Ann-Charlotte Söderpalm, orthopedic surgeon at Sahlgrenska University Hospital. She wants to find out how children with fractures recovers after a bone fracture, and if there is an increased risk that they break up again. NOTEThis article is machine translated from Swedish.


Orthopedist and researcher Ann-Charlotte Söderpalm would like to find out how children with fractures recovers after a bone fracture, and if there is an increased risk that they break up again. Boys with severe muscle disease may help to strengthen their bones in a parallel research project.

Ann-Charlotte Söderpalm presses into their research hours in an already-välmatat job scheduler as a doctor at three workplaces. Right now, her research focused on two large studies. The first concerns the healthy child’s bone quality. In the second she meets disabled children with two forms of muscular dystrophy, Duchenne and Becker’s disease, based on her doctoral dissertation from 2009. The more she immerses himself in the skeletal feature the greater her fascination.
— It’s amazing how a variety of factors and various cells and molecules interact. There is a link between osteoporosis and fractures in older people and of severely ill children, but I think that there is such even in healthy children with more fragile bones than normal.

The equipment she uses are gathered in what is known as Dexa-room on the growth unit. A mint green dammsugarliknande apparatus, DXL, has been her retainers during the many years of measurements.

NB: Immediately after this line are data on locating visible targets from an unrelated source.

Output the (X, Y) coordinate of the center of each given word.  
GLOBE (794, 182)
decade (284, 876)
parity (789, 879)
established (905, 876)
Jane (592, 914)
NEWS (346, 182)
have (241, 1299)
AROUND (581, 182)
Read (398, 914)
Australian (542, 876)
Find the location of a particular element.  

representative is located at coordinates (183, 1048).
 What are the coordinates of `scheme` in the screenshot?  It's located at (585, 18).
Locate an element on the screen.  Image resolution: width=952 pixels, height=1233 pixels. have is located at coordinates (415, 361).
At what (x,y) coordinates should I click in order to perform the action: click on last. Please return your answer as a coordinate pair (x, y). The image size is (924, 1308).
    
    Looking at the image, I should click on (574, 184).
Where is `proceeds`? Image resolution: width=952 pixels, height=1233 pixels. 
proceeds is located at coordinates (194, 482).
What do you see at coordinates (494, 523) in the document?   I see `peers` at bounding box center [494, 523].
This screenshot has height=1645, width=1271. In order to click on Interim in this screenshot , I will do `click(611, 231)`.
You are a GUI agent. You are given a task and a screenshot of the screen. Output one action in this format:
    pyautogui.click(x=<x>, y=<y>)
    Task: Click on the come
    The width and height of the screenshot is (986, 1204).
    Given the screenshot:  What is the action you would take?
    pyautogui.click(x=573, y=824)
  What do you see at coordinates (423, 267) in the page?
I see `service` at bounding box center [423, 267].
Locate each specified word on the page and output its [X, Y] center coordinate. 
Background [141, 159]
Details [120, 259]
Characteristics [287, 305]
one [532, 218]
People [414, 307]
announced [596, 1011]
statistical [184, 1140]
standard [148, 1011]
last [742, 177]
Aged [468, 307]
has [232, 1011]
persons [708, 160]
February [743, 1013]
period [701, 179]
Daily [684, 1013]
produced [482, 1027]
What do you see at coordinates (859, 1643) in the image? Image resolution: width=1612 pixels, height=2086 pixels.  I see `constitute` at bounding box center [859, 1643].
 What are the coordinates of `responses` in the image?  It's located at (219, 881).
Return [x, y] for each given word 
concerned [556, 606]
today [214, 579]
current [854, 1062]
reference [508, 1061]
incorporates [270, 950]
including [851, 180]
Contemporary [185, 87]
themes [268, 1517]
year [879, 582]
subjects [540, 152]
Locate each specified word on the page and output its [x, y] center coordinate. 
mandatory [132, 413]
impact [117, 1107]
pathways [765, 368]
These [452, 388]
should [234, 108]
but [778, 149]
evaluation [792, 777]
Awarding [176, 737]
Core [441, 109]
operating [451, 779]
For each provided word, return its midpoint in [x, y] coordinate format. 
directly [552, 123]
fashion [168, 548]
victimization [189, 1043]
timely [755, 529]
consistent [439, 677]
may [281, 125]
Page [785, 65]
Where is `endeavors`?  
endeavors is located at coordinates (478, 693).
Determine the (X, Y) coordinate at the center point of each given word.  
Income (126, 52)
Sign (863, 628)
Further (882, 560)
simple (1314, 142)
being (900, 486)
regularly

It takes an image of the foot’s bones and bone density while the measure hälens thickness.
— It has enabled us to take with us out to the child healthcare centers and schools, but now it is final and we have bought a more modern variant for the grant of half a million from Lundberg’s Research Foundation.

With the new and much more efficient equipment, Ann-Charlotte Söderpalm expand its research on healthy children’s bone density. Through a planned collaboration with the children’s emergency room she gets in contact with children who had broken his leg.
— We’re going to compare a large number of children who get a fracture with children that are not broken and then check how the skeleton is recovering. Then we can see whether there is correlation between bone quality and how fast the child regain normal mobility and becomes as strong as before the injury.

In two stationary devices, other body parts measured. On one side lies a cuddly polar bear, it has more toys and a soothing light and ljudspel similar to the feeling of walking in a sunlit forest in spring. All to create a peaceful atmosphere for the children examined. Some are very sick.

Duchenne and Becker’s is x-kromosombundna disease which only affects boys and affects the protein dystrophin. Sjukdomsförloppen is serious, and the boys can’t go, the muscles gradually destroyed while growing up. Boys with Duchenne often need a wheelchair at the age of. Becker’s disease has a slightly milder process.
— Because the boys find it difficult to move the affected by osteoporosis and the risk that the shedding and breaking increases. If they break the bone, they might be forced to have a wheelchair earlier.

The boys must have wheelchair permanently often develop scoliosis, it becomes harder for them to sit and breathe.
— As we learn more about the skelettfysiologin of the boys can health care in the long run help this group to build a better bone tissue.

Even healthy children’s skelettillväxt impaired by too much sitting still. Other factors that affect is muscle mass, diet, vitamins and hormones. But there are additional factors that are only partly known. Few studies have been done on children’s osteoporosis and it has Ann-Charlott seen as a challenge. One of her research questions are how children and young people can build up a stronger bone tissue.

Ann-Charlotte has worked as an orthopedic surgeon since 1989 and came to the children’s team at East just before the turn of the Millennium. In the evenings at home in Bollebygd leads she workouts in aerobics and yoga.
— It has become my mission to convey how important it is that we move on us. In my job is the ultimate goal of getting the whole child population healthier – and in my spare time I spread the message to adults.